| PROBLEM TO SOLVE |
For every line in the material, set down an identical one.

| RECORDS |
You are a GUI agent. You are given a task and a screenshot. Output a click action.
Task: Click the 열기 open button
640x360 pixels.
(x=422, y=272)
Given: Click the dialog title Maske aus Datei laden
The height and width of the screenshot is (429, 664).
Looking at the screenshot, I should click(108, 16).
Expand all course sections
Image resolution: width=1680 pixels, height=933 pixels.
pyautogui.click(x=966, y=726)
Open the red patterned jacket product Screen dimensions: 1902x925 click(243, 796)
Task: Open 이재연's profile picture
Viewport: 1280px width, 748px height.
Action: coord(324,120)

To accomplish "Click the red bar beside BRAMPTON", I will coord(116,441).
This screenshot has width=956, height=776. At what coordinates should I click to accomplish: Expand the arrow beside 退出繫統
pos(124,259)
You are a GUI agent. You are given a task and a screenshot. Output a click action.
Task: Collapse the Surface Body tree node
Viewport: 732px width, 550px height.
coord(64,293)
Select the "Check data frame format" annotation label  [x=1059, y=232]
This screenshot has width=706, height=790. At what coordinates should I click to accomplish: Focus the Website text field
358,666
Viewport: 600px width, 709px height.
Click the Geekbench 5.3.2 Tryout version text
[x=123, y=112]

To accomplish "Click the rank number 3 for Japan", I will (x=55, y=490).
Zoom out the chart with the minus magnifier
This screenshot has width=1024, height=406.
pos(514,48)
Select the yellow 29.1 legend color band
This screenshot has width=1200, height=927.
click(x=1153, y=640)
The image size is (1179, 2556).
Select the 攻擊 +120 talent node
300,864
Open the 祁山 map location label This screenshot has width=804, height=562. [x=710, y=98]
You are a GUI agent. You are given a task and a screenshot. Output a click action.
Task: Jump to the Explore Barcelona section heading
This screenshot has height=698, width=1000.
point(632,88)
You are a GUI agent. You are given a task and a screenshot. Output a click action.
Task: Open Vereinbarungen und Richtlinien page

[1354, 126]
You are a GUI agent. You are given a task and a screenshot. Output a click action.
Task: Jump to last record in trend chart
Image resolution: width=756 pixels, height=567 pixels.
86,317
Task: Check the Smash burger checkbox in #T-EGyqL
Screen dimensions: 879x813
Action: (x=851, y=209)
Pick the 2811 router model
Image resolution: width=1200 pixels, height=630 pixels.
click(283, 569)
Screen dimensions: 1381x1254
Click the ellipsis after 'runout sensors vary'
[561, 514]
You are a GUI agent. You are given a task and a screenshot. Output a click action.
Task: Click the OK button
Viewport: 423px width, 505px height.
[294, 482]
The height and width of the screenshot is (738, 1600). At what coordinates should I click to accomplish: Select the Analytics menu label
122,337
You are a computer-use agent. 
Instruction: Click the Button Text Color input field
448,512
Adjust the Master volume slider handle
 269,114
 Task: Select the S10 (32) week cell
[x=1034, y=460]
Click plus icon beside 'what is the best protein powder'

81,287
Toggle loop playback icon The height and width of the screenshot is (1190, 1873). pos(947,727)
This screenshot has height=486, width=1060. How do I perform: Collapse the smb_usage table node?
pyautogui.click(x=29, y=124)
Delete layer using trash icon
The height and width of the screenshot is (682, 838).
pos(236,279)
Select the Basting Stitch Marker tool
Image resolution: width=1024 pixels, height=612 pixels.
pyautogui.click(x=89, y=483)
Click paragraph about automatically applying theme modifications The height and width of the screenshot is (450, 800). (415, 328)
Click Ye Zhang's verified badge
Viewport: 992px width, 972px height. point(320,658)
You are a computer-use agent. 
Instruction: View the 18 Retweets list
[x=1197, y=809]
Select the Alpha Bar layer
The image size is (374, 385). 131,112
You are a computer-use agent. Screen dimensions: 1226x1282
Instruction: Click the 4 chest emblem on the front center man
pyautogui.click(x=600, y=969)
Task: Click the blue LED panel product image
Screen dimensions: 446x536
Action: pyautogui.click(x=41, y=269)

| TASK ANSWER |
You are a GUI agent. You are given a task and a screenshot. Output a click action.
Task: Click the 열기 open button
640x360 pixels.
(x=422, y=272)
Given: Click the dialog title Maske aus Datei laden
The height and width of the screenshot is (429, 664).
Looking at the screenshot, I should click(108, 16).
Expand all course sections
Image resolution: width=1680 pixels, height=933 pixels.
pyautogui.click(x=966, y=726)
Open the red patterned jacket product Screen dimensions: 1902x925 click(243, 796)
Task: Open 이재연's profile picture
Viewport: 1280px width, 748px height.
Action: coord(324,120)

To accomplish "Click the red bar beside BRAMPTON", I will coord(116,441).
This screenshot has width=956, height=776. At what coordinates should I click to accomplish: Expand the arrow beside 退出繫統
pos(124,259)
You are a GUI agent. You are given a task and a screenshot. Output a click action.
Task: Collapse the Surface Body tree node
Viewport: 732px width, 550px height.
coord(64,293)
Select the "Check data frame format" annotation label  [x=1059, y=232]
This screenshot has width=706, height=790. At what coordinates should I click to accomplish: Focus the Website text field
358,666
Viewport: 600px width, 709px height.
Click the Geekbench 5.3.2 Tryout version text
[x=123, y=112]

To accomplish "Click the rank number 3 for Japan", I will (x=55, y=490).
Zoom out the chart with the minus magnifier
This screenshot has width=1024, height=406.
pos(514,48)
Select the yellow 29.1 legend color band
This screenshot has width=1200, height=927.
click(x=1153, y=640)
The image size is (1179, 2556).
Select the 攻擊 +120 talent node
300,864
Open the 祁山 map location label This screenshot has width=804, height=562. [x=710, y=98]
You are a GUI agent. You are given a task and a screenshot. Output a click action.
Task: Jump to the Explore Barcelona section heading
This screenshot has height=698, width=1000.
point(632,88)
You are a GUI agent. You are given a task and a screenshot. Output a click action.
Task: Open Vereinbarungen und Richtlinien page

[1354, 126]
You are a GUI agent. You are given a task and a screenshot. Output a click action.
Task: Jump to last record in trend chart
Image resolution: width=756 pixels, height=567 pixels.
86,317
Task: Check the Smash burger checkbox in #T-EGyqL
Screen dimensions: 879x813
Action: (x=851, y=209)
Pick the 2811 router model
Image resolution: width=1200 pixels, height=630 pixels.
click(283, 569)
Screen dimensions: 1381x1254
Click the ellipsis after 'runout sensors vary'
[561, 514]
You are a GUI agent. You are given a task and a screenshot. Output a click action.
Task: Click the OK button
Viewport: 423px width, 505px height.
[294, 482]
The height and width of the screenshot is (738, 1600). At what coordinates should I click to accomplish: Select the Analytics menu label
122,337
You are a computer-use agent. 
Instruction: Click the Button Text Color input field
448,512
Adjust the Master volume slider handle
 269,114
 Task: Select the S10 (32) week cell
[x=1034, y=460]
Click plus icon beside 'what is the best protein powder'

81,287
Toggle loop playback icon The height and width of the screenshot is (1190, 1873). pos(947,727)
This screenshot has height=486, width=1060. How do I perform: Collapse the smb_usage table node?
pyautogui.click(x=29, y=124)
Delete layer using trash icon
The height and width of the screenshot is (682, 838).
pos(236,279)
Select the Basting Stitch Marker tool
Image resolution: width=1024 pixels, height=612 pixels.
pyautogui.click(x=89, y=483)
Click paragraph about automatically applying theme modifications The height and width of the screenshot is (450, 800). (415, 328)
Click Ye Zhang's verified badge
Viewport: 992px width, 972px height. point(320,658)
You are a computer-use agent. 
Instruction: View the 18 Retweets list
[x=1197, y=809]
Select the Alpha Bar layer
The image size is (374, 385). 131,112
You are a computer-use agent. Screen dimensions: 1226x1282
Instruction: Click the 4 chest emblem on the front center man
pyautogui.click(x=600, y=969)
Task: Click the blue LED panel product image
Screen dimensions: 446x536
Action: pyautogui.click(x=41, y=269)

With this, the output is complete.